SNAP Quick Facts (source ACS three-year estimates 2011-2013)

  • Disabled: Of the households in the Region that received SNAP benefits, 44 percent had one or more persons with a disability.
  • Workers: Over 75 percent (76.2%) of families in the Region that received SNAP benefits have at least one worker in the family. 29 percent have two or more workers in the family. (State numbers: 80 percent and 34.7 percent, respectively)
  • Children: 47.2 percent of households in the Region that received SNAP have children under 18 years old (46.9 percent for State – essentially the same)
  • Seniors: 25.5 percent of households in the Region have at least one person who is 60 years or older (same for State: 25.5 percent)

Supplemental Security Income Program (SSI)

According to the U.S. Social Security Administration’s (SSA) guidelines, the Supplemental Security Income (SSI) program provides monthly cash payments to people who are 65 and older, as well as those who are blind or disabled, whose countable income is less than $5,808 per year (or is less than a combined income of $8,712 for a couple with both eligible), as of January 1, 1997. In most cases, ownership of financial assets is limited to $2,000 for an individual or $3,000 for a couple. Annual data from the SSA show that since 2007, the State and the Region have experienced an annual growth rate of SSI recipients of slightly more than four percent, at 4.2 percent and 4.5 percent, respectively. In 2016, this amounted to 2.1 percent of the population in the State receiving SSI, closely comparable to the Region’s 2.2 percent.

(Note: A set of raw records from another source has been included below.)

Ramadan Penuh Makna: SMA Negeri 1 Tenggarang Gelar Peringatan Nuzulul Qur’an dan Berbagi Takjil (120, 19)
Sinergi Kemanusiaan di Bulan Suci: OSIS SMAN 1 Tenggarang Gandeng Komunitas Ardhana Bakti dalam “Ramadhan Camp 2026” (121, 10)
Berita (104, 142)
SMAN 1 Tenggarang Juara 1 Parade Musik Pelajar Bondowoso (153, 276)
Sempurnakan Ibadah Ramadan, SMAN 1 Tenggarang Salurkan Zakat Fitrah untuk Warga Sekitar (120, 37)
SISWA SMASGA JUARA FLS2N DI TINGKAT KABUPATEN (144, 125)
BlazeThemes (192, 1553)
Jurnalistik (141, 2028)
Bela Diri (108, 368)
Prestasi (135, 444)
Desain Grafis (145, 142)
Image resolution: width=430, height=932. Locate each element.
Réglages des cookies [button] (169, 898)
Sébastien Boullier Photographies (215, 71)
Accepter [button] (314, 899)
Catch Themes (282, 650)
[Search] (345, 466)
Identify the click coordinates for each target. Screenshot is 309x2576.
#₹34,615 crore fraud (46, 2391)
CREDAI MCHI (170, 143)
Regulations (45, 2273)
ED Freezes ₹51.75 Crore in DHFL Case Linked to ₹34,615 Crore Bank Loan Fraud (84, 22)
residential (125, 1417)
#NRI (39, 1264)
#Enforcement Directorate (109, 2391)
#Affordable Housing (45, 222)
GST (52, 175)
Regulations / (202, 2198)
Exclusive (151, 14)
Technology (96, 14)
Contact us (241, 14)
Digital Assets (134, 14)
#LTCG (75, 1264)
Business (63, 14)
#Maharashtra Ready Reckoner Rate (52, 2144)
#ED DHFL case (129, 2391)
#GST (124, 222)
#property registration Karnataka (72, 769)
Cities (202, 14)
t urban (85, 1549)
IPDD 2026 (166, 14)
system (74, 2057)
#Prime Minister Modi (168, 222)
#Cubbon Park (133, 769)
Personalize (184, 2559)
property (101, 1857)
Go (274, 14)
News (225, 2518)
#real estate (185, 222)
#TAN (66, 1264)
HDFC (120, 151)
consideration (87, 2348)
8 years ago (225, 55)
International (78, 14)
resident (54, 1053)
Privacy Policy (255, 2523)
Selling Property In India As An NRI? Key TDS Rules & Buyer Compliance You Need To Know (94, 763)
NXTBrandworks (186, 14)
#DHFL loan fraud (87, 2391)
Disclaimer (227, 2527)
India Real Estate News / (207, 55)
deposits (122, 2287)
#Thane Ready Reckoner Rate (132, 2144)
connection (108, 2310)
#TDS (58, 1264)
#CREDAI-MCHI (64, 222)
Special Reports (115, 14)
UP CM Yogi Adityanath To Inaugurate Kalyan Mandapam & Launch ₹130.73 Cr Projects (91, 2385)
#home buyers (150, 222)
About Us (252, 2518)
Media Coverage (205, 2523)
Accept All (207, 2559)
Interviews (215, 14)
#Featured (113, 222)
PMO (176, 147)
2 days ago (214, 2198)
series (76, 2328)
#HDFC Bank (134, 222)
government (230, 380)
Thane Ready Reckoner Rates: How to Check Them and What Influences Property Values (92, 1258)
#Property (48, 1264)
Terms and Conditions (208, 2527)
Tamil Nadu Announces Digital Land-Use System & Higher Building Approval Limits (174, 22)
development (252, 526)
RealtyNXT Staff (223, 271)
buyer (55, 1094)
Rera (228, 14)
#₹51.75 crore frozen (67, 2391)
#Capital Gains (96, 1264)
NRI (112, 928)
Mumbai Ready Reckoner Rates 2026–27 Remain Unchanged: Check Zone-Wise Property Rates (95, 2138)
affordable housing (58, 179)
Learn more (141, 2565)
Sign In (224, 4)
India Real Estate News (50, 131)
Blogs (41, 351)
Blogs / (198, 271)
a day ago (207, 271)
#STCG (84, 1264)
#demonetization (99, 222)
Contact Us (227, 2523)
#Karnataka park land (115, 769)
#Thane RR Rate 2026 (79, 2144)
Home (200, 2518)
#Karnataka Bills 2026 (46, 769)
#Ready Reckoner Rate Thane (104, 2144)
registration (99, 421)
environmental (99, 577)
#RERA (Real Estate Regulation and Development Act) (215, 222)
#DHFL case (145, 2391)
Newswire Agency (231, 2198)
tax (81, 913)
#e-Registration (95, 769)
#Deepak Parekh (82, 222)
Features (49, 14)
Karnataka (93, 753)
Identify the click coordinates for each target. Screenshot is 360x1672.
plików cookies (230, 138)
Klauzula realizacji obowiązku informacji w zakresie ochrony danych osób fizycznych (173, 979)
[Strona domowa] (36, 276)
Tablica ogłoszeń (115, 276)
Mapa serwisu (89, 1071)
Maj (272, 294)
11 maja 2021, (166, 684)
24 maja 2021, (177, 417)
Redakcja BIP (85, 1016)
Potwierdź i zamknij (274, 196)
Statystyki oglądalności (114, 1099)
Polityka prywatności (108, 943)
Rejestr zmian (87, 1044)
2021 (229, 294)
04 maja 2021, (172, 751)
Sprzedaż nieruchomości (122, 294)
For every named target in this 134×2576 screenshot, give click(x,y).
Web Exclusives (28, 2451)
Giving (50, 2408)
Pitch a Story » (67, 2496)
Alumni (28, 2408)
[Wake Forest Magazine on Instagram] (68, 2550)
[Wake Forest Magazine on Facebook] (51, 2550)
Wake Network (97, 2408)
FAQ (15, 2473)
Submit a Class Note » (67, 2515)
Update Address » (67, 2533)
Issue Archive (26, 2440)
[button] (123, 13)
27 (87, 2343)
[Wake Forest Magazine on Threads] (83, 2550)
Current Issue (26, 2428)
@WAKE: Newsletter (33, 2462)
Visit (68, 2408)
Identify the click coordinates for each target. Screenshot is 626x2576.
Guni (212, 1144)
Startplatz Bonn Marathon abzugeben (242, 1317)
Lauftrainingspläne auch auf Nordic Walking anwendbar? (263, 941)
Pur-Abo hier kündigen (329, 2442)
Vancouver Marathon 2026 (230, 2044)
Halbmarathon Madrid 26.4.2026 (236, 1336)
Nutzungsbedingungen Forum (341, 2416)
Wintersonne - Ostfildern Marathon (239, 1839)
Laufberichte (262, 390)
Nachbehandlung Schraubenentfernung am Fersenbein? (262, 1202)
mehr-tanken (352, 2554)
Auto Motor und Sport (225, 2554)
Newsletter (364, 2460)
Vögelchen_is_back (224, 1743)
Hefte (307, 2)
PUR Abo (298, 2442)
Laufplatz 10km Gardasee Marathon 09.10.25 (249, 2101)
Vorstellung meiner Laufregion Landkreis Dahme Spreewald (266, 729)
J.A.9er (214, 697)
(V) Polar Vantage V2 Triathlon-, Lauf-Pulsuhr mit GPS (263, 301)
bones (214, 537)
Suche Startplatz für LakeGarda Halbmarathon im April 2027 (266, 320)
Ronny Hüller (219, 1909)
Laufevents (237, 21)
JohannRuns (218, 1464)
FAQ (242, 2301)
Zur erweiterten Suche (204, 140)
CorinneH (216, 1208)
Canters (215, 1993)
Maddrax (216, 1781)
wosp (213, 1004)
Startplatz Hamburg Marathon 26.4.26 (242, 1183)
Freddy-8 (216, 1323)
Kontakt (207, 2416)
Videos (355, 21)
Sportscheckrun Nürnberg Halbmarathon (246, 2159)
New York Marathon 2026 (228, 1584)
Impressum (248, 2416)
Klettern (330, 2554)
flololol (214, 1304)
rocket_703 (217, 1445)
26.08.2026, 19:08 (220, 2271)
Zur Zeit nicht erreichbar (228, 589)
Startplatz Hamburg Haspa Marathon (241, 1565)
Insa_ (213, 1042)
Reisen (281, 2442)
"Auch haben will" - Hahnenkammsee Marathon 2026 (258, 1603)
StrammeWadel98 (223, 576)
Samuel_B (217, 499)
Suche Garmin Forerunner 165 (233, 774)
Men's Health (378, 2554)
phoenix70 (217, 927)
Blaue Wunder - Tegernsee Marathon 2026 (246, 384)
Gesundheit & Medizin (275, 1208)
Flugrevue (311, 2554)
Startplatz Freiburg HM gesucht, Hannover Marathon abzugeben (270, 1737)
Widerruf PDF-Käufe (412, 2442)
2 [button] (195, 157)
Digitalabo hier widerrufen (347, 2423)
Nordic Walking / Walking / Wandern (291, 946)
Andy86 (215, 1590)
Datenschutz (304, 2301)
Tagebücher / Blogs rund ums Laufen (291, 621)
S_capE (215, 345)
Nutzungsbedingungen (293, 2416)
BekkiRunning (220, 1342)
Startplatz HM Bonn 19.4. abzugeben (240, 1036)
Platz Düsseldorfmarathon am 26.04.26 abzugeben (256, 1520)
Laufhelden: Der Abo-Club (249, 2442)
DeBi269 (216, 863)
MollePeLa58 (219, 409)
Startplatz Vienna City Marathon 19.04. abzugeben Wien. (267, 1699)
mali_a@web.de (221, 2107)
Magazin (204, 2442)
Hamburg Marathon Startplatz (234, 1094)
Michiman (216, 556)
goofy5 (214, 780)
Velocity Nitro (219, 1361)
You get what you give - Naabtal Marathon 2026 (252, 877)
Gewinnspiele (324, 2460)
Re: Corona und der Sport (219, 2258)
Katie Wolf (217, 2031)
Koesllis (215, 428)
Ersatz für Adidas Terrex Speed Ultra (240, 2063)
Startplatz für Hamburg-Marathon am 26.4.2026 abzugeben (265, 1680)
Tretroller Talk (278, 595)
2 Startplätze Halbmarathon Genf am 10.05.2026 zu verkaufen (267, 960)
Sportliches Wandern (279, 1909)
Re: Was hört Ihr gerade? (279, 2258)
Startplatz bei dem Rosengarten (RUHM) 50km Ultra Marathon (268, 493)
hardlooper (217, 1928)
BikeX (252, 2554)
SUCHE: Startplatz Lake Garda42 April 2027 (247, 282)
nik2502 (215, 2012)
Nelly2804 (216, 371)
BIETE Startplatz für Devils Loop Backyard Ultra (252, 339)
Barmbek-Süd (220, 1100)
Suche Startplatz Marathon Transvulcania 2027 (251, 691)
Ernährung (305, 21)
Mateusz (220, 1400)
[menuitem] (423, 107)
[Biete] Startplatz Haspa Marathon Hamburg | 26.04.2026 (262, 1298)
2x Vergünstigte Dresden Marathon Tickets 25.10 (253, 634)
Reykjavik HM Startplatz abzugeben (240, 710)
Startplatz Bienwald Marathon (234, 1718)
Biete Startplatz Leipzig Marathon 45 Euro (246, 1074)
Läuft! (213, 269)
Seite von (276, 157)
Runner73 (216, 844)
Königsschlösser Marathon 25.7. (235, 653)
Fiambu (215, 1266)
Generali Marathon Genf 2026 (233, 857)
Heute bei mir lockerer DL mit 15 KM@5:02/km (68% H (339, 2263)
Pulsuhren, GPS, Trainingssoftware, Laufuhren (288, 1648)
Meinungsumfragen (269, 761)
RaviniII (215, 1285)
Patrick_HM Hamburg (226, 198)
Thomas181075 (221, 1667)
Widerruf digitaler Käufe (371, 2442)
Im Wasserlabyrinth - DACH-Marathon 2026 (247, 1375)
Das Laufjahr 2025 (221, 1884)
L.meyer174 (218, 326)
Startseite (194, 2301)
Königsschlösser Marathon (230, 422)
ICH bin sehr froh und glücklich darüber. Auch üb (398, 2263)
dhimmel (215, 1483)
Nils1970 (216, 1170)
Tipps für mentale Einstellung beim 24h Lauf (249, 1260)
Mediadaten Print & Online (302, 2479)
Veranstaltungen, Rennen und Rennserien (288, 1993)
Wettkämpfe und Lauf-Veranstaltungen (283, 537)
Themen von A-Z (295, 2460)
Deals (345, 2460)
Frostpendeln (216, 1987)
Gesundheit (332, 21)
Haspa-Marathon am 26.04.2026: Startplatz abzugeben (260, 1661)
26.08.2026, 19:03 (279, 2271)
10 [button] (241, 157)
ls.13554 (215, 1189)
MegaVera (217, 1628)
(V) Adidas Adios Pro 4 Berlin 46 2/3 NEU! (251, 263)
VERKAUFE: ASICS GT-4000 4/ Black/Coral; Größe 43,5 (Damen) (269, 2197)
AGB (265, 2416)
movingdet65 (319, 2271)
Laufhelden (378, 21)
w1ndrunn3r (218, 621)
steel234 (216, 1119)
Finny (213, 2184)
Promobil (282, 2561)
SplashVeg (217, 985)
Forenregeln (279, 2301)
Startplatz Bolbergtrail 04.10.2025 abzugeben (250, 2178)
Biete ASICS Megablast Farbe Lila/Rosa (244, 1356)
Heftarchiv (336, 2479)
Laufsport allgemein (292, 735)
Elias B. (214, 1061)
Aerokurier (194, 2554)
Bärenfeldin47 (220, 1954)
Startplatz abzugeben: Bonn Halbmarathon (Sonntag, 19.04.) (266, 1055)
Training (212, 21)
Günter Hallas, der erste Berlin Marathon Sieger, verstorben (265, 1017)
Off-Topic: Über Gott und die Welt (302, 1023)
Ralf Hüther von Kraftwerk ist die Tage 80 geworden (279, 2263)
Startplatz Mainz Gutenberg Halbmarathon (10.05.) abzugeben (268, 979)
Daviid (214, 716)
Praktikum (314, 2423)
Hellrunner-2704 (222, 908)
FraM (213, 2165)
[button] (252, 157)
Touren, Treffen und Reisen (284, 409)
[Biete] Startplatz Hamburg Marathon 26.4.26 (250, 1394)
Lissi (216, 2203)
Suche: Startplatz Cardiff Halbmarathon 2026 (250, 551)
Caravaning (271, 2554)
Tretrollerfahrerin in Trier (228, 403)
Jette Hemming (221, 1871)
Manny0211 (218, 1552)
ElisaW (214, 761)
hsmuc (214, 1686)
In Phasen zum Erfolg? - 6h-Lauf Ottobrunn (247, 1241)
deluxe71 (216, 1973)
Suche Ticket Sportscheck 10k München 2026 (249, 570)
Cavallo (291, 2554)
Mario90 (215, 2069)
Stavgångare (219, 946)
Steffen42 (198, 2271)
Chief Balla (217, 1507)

SSI Recipients 2007 to 2016

Infant Mortality

In 2016, the Oregon Health Authority recorded 14 infant deaths out of 2,719 live births in the Region. The Region’s infant mortality rate in 2016 – at 5.1 infant deaths per 1,000 live births - was worse than the State rate of 4.6, but better than the United States rate of 5.6.

Infant Mortality Rate


Obesity is defined as a body mass index (BMI) of 30.0 or greater in adults age 20 or older. According to the Centers for Disease Control and Prevention, the estimated percent of adults who reported a BMI of 30.0 or higher in the Region is 28.4 percent, higher than the State (26.5) and about the same as the nation (28.3).

This chart shows that our Region’s obesity rate aligns closely with the national rates from 2004-2012. Also, the Region has a lower overall obesity rate than two of our three peer Regions.